Objective: Render the entries as a Markdown table, from the first line through the line containing "(x=104, y=606)", with columns named Row and Line, and leave out blank lines.

** START OF Source records **

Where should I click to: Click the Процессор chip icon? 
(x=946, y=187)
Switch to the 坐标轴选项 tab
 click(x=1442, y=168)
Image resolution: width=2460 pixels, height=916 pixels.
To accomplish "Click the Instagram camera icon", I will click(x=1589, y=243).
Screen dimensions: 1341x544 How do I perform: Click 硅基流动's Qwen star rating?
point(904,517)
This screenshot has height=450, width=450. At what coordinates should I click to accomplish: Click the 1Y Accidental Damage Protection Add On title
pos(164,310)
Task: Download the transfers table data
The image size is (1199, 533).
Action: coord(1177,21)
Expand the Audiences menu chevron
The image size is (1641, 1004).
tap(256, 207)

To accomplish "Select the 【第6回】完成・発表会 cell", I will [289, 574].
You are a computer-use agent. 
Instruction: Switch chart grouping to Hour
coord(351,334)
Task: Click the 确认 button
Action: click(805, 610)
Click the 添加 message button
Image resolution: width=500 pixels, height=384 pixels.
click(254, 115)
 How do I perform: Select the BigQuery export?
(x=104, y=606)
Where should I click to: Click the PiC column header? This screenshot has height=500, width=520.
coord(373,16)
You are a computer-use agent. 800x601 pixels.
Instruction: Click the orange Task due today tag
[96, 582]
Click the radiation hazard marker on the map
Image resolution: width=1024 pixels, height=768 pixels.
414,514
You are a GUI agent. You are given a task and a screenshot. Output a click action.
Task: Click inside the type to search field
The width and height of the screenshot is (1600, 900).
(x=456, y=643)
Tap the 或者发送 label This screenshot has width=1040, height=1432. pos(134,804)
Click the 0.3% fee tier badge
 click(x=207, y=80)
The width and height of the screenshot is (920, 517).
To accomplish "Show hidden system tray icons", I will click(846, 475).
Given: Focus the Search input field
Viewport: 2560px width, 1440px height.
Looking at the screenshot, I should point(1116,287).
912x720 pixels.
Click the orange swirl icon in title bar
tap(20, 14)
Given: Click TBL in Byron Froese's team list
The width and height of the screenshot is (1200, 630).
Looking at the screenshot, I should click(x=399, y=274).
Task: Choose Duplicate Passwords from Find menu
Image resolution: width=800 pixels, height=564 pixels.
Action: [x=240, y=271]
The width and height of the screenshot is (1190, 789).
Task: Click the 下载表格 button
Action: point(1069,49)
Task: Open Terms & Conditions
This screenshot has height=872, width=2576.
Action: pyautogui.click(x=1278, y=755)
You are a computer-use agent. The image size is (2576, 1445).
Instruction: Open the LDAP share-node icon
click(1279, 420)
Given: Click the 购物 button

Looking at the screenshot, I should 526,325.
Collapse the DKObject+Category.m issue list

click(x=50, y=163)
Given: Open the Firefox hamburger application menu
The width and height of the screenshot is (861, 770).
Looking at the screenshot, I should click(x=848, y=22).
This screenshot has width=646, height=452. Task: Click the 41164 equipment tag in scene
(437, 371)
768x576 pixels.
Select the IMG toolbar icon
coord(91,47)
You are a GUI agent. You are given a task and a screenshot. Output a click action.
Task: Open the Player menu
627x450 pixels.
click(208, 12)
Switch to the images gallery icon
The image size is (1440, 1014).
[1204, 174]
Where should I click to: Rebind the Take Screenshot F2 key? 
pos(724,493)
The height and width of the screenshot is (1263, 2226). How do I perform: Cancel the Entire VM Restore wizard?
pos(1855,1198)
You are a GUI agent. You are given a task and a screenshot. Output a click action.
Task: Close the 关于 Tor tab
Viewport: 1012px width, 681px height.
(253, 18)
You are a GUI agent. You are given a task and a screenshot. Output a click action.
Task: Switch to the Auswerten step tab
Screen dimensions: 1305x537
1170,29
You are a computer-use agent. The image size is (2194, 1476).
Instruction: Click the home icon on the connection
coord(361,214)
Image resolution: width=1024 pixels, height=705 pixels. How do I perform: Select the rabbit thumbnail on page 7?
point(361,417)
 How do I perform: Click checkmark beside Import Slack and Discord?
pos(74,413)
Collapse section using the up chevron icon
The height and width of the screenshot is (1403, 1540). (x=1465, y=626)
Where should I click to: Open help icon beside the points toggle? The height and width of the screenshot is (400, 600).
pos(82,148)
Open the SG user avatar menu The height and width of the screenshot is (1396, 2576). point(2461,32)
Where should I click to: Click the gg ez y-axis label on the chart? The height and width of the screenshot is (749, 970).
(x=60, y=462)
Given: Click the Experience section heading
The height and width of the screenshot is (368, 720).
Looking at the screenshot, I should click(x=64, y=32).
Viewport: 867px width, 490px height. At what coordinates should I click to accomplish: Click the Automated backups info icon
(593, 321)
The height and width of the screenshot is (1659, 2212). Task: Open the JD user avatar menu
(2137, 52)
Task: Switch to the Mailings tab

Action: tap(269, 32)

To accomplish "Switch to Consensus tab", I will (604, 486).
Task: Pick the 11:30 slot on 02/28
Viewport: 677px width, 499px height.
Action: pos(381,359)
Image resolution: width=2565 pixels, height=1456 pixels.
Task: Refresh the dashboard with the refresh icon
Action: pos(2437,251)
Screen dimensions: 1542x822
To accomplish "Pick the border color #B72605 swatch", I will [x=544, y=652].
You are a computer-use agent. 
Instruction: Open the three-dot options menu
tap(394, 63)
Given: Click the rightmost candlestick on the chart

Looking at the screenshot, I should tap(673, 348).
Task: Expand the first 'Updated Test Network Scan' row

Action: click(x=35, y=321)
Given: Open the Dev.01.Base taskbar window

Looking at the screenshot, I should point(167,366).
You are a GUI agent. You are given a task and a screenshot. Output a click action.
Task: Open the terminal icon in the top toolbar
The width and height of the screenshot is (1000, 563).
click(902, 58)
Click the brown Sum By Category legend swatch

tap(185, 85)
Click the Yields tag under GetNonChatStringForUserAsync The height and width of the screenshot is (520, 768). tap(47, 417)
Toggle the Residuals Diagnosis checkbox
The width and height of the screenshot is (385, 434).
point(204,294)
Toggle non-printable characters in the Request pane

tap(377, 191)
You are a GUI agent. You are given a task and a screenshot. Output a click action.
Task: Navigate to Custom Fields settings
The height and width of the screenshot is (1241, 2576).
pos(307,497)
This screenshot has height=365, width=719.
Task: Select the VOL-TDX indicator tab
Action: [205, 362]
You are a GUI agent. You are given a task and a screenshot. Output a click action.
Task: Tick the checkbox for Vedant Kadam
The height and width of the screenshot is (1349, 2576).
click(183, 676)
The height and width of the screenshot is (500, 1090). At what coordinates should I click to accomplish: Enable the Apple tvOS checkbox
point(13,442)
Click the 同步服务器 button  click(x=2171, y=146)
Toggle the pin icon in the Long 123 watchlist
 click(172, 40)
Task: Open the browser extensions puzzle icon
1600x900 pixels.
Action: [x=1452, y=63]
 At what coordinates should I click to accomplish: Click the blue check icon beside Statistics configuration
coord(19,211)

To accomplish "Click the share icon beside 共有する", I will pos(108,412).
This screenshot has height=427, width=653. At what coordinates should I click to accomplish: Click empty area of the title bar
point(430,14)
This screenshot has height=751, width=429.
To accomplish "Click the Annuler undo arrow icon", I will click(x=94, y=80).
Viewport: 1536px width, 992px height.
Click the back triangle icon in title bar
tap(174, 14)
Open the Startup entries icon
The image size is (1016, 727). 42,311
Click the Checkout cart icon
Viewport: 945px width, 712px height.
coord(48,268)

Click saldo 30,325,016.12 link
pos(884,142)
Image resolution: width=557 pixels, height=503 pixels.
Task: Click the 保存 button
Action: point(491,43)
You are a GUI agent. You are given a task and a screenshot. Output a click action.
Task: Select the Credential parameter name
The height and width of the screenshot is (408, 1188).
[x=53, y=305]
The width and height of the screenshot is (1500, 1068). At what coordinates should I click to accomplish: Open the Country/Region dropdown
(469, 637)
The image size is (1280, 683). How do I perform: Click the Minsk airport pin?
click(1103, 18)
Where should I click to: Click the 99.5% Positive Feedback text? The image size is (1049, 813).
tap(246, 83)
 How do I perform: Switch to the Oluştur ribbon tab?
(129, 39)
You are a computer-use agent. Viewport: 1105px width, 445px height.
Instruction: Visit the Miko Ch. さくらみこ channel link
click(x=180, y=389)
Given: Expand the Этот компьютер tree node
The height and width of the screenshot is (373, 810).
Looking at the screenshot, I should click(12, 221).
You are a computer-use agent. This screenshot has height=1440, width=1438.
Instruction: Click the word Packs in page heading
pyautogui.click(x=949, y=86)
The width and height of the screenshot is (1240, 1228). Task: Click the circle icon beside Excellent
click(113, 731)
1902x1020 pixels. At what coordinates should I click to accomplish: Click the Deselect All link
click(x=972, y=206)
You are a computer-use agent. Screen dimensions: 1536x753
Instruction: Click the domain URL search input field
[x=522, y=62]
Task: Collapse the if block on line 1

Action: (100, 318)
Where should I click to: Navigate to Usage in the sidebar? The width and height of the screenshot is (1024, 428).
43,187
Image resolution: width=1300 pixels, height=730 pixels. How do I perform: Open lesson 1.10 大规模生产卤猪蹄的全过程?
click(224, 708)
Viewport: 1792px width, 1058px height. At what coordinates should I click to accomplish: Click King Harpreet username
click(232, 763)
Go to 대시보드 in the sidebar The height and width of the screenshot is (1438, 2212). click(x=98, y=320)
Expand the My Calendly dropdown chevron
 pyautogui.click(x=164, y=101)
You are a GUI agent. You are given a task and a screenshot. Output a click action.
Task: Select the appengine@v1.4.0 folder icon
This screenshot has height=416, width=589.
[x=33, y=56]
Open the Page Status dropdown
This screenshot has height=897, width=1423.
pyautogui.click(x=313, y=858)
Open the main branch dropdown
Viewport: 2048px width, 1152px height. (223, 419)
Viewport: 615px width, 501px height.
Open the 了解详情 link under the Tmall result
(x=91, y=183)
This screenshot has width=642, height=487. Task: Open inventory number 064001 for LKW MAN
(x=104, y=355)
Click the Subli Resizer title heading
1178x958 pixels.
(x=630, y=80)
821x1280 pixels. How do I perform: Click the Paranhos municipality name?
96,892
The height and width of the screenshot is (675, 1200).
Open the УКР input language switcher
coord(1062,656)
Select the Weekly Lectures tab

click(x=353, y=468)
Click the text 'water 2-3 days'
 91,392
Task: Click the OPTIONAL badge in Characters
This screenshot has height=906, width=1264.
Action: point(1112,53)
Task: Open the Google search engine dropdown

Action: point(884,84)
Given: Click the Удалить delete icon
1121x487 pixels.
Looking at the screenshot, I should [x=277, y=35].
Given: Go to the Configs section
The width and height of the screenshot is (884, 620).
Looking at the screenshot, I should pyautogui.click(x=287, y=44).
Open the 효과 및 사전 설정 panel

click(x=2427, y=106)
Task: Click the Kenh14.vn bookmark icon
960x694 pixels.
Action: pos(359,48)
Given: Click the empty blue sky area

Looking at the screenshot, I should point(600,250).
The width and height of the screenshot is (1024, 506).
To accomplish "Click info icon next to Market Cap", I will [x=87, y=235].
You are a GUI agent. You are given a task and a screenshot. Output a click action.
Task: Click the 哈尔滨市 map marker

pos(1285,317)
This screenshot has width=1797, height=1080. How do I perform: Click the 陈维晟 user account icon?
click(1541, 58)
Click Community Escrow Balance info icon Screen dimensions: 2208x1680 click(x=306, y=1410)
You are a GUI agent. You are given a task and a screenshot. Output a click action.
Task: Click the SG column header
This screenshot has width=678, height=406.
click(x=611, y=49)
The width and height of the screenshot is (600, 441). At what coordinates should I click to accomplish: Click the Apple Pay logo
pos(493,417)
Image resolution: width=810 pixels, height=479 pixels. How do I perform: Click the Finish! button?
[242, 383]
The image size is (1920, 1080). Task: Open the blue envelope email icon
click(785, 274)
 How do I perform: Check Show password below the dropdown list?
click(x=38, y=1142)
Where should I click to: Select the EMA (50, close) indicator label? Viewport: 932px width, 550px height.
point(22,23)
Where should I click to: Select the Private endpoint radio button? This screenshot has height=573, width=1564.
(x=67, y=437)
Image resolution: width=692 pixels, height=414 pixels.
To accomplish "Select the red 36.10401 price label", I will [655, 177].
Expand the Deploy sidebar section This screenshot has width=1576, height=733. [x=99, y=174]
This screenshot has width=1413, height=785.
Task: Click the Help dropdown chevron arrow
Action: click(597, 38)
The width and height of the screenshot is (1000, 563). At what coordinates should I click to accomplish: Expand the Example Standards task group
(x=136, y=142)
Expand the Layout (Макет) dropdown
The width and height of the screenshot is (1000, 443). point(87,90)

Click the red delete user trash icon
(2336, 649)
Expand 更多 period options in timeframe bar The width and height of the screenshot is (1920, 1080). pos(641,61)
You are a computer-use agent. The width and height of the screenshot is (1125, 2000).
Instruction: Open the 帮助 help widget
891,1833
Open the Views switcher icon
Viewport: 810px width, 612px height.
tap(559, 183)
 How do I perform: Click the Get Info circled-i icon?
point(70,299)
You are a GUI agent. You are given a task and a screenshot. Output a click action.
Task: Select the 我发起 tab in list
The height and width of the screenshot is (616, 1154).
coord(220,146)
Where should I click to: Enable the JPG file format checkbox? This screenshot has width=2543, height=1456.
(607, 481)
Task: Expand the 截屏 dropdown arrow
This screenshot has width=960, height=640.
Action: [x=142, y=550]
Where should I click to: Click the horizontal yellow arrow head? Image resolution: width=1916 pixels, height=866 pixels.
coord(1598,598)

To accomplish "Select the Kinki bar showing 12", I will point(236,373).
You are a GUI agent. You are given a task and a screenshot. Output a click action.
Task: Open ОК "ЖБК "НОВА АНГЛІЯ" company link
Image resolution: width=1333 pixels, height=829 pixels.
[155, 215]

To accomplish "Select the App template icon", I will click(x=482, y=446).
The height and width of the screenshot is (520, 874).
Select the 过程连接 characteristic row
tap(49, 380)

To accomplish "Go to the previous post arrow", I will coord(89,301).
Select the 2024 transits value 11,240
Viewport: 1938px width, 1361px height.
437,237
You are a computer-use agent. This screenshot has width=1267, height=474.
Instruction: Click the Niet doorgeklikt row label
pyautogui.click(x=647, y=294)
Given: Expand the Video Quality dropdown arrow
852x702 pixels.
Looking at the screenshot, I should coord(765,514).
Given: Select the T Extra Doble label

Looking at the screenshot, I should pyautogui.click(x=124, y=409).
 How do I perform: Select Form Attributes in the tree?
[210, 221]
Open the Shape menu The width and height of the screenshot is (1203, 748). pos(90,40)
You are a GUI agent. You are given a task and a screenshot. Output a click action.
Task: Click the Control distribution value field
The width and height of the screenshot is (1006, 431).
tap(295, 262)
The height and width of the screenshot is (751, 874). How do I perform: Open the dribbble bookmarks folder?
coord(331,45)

** END OF Source records **

Answer to the task:
| Row | Line |
|---|---|
| 1 | Where should I click to: Click the Процессор chip icon?  |
| 2 | (x=946, y=187) |
| 3 | Switch to the 坐标轴选项 tab |
| 4 |  click(x=1442, y=168) |
| 5 | Image resolution: width=2460 pixels, height=916 pixels. |
| 6 | To accomplish "Click the Instagram camera icon", I will click(x=1589, y=243). |
| 7 | Screen dimensions: 1341x544 How do I perform: Click 硅基流动's Qwen star rating? |
| 8 | point(904,517) |
| 9 | This screenshot has height=450, width=450. At what coordinates should I click to accomplish: Click the 1Y Accidental Damage Protection Add On title |
| 10 | pos(164,310) |
| 11 | Task: Download the transfers table data |
| 12 | The image size is (1199, 533). |
| 13 | Action: coord(1177,21) |
| 14 | Expand the Audiences menu chevron |
| 15 | The image size is (1641, 1004). |
| 16 | tap(256, 207) |
| 17 | To accomplish "Select the 【第6回】完成・発表会 cell", I will [289, 574]. |
| 18 | You are a computer-use agent.  |
| 19 | Instruction: Switch chart grouping to Hour |
| 20 | coord(351,334) |
| 21 | Task: Click the 确认 button |
| 22 | Action: click(805, 610) |
| 23 | Click the 添加 message button |
| 24 | Image resolution: width=500 pixels, height=384 pixels. |
| 25 | click(254, 115) |
| 26 |  How do I perform: Select the BigQuery export? |
| 27 | (x=104, y=606) |